1) Enpipe Line poet and editor Christine Leclerc 2) Parliamentary Poet Laureate Fred Wah | Photos by Alexis Stoymenoff

Poets huddled outside the Enbridge office in Vancouver to speak out against the controversial Northern Gateway pipeline project. Rather than holding banners and chanting slogans, however, these oil sands pipeline opponents protested through rhyme and spoken word.

They read works from The Enpipe Line, a collaborative book of anti-pipeline poetry that was launched at the event.

The project is the brainchild of a Vancouver-based editorial collective, consisting of some of the city’s most talented young poets. What they initially imagined as a 1,700-kilometre line of poetry—spanning the same distance as the Northern Gateway route from the oil sands to Kitimat, BC—has turned into over 70,000 kilometres of writing, by almost 100 different poets from around the world. (The length if each line were written in 1km-sized type.)

“We’re publicly stating that we, as a group, don’t want the pipeline to come to be. And I think it’s the work of community—bringing people together so that we can discuss the issues, and figure out what we want to see in our futures,” said poet and editorial collective member Christine Leclerc.

Leclerc said she came up with the idea for the anti-pipeline project in the midst of a 14-hour Greenpeace occupation of the Enbridge Northern Gateway office on Burrard Street.

“While I was there I was thinking about some different friends who had done projects to raise awareness about the pipelines and the harms of increasing tar sands development,” she said, mentioning friends she knew who kayaked along the coast to make a documentary film called Pipe Dreams.

“I’m a poet, among other things, and so I thought, ‘Well, what could poetry contribute to raising awareness and getting people involved in resisting the Enbridge pipeline in a broader sense?’” she said.

As soon as Leclerc sent out a call for submissions, she says, the creative work and support started pouring in. She and her colleagues coined the term “enpipe”, meaning to block up or fill a pipe to bursting, and began gathering poems from activists, artists, teachers and citizens far and wide. The project was maintained online for over a year before Creekstone Press publisher Sheila Peters approached Leclerc about publishing a hard copy.

Digital copies of the book have been sent to Northern Gateway proposal president John Carruthers, as well as Natural Resources Minister Joe Oliver, Enbridge CEO Patrick Daniel, and Enbridge contractor Patrick Moore—all of whom are quoted in the text.

Launched just in time for April’s Poetry Month, the unique project has even earned an endorsement from Parliamentary Poet Laureate Fred Wah, who came out to show his support at Friday's reading.

Another noted poet and activist, Stephen Collis, explained his views on the oil sands pipeline to a crowd of about 50 gathered outside the building.

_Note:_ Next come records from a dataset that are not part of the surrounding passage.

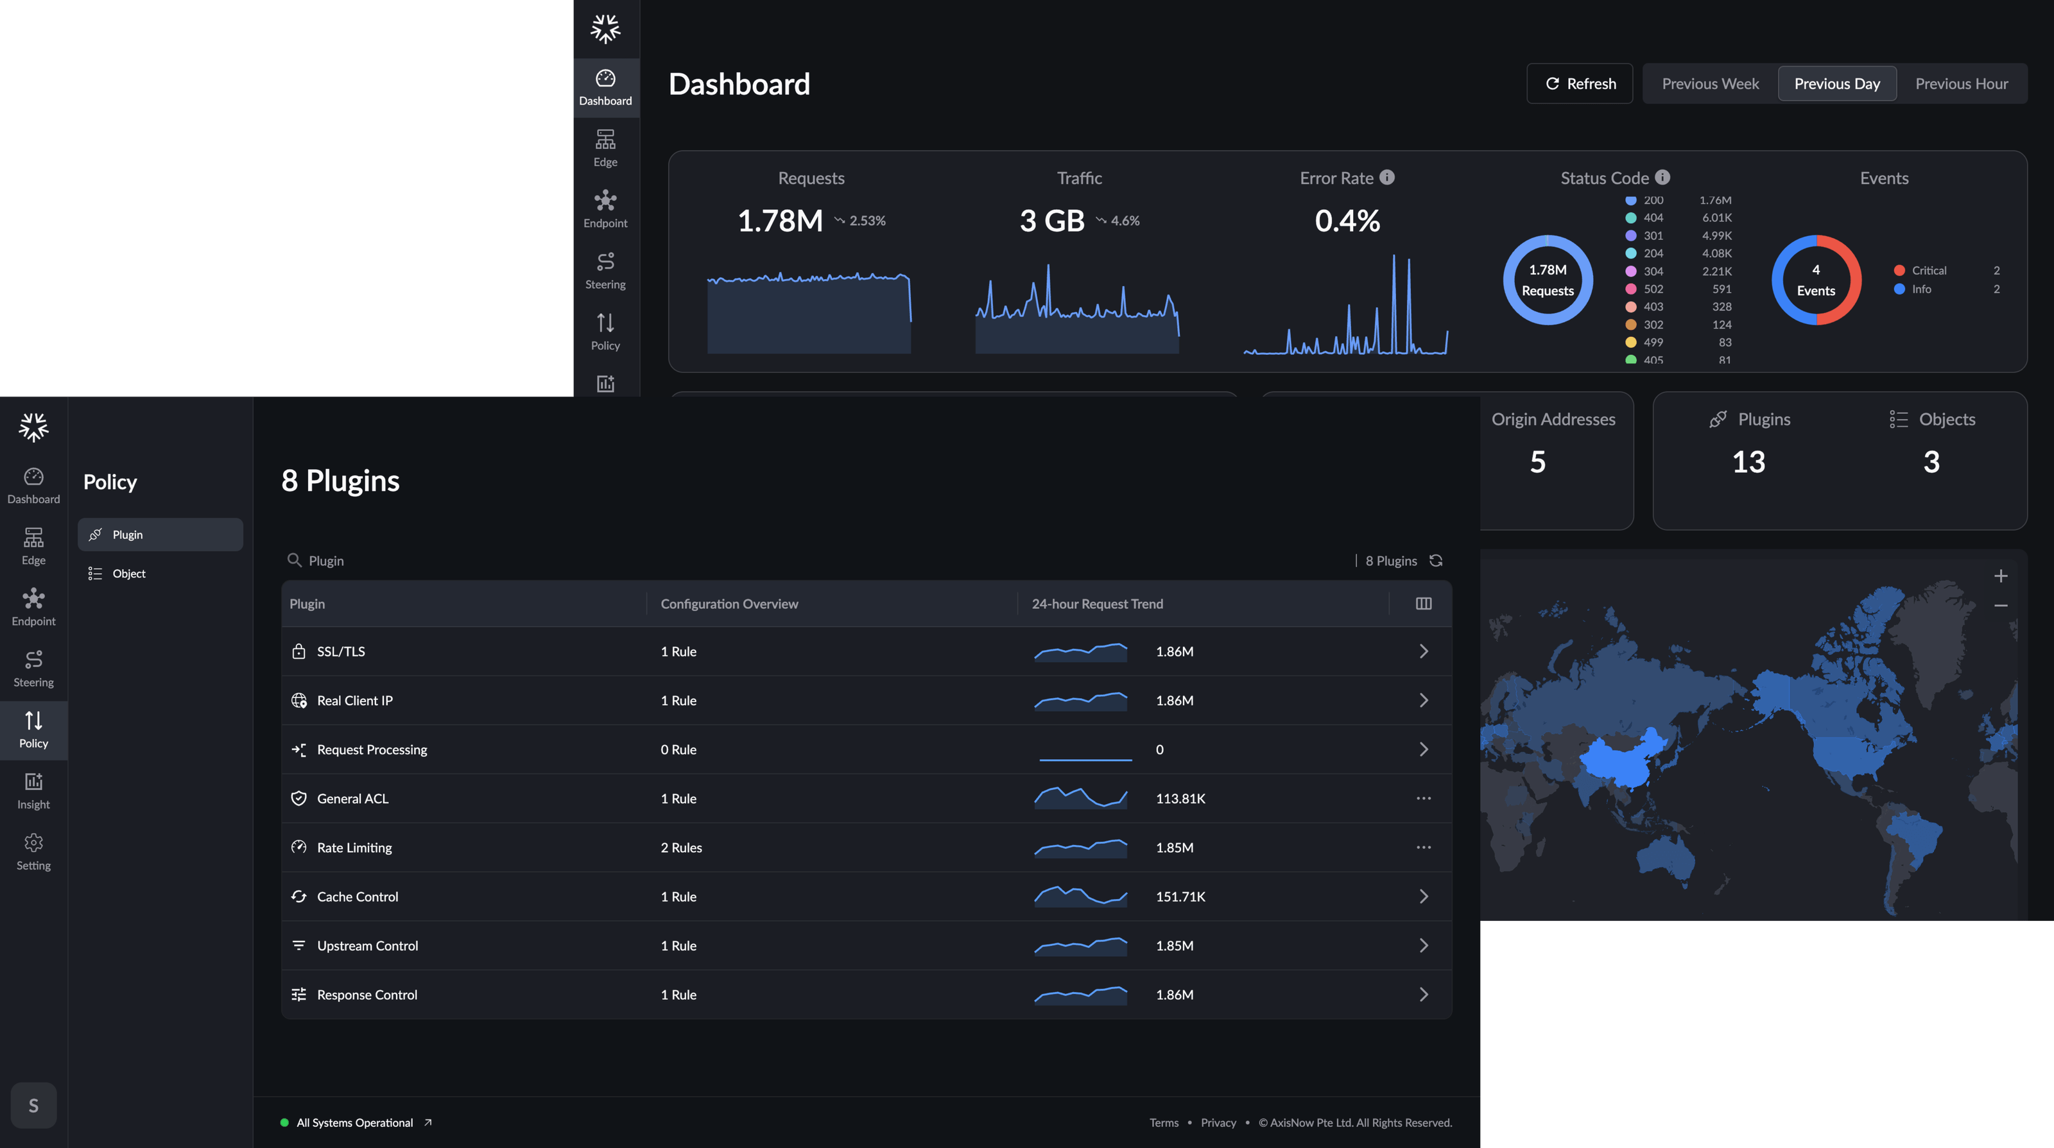This screenshot has height=1148, width=2054.
Task: Click the Plugin search field
Action: point(813,560)
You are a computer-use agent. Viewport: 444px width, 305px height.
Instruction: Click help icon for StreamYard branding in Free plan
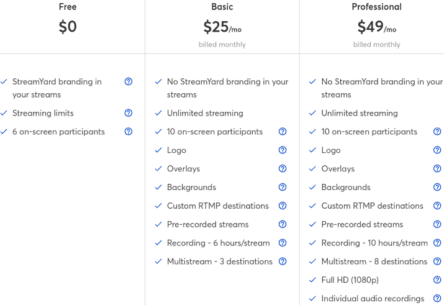129,81
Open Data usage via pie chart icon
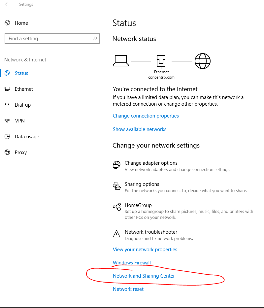The width and height of the screenshot is (264, 308). (7, 136)
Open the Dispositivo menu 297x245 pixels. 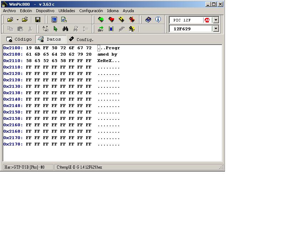[45, 11]
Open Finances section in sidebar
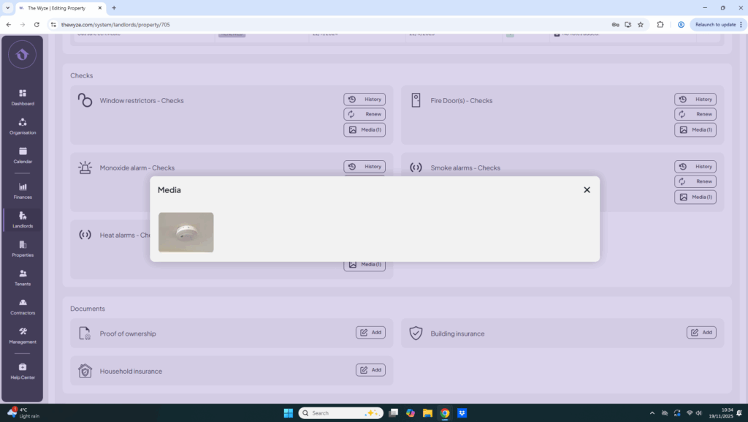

“A poem is not going to stop the pipeline. But a poem is not, not going to stop the pipelines. I think in this situation, anything we can throw in the path of the pipeline is something. And words have an important role to play in obviously winning people’s hearts and minds. So we do what we can, even weird shit like this,” he said, before launching into a poem called ‘Take oil and hum’.

A number of other poets took to the mic to share heartfelt renditions of verses related to the issue, including Kevin Spenst, Elaine Woo and Mercedes Eng.

Ray Hsu, a member of the editorial collective (and a VO contributor), explained that he was drawn to the initiative because there was no other outlet for emotional or personal concerns about the proposed pipeline. When he was learning about the process for intervention in the Joint Review Panel hearings, he was frustrated that its technical nature and strict guidelines left little room for expressing their feelings.

“If the avenues for democratic participation are so narrow that you basically have to do scientific research in order to even say something, I think there’s a problem,” said Hsu.

“People from all over sent in poems for this. I think that says something.”

Leclerc said proceeds from Enpipe Line book sales will go into a Northern Gateway Pipelines resistance legal defense fund, to be used in the event of arrests or other consequences of future resistance actions.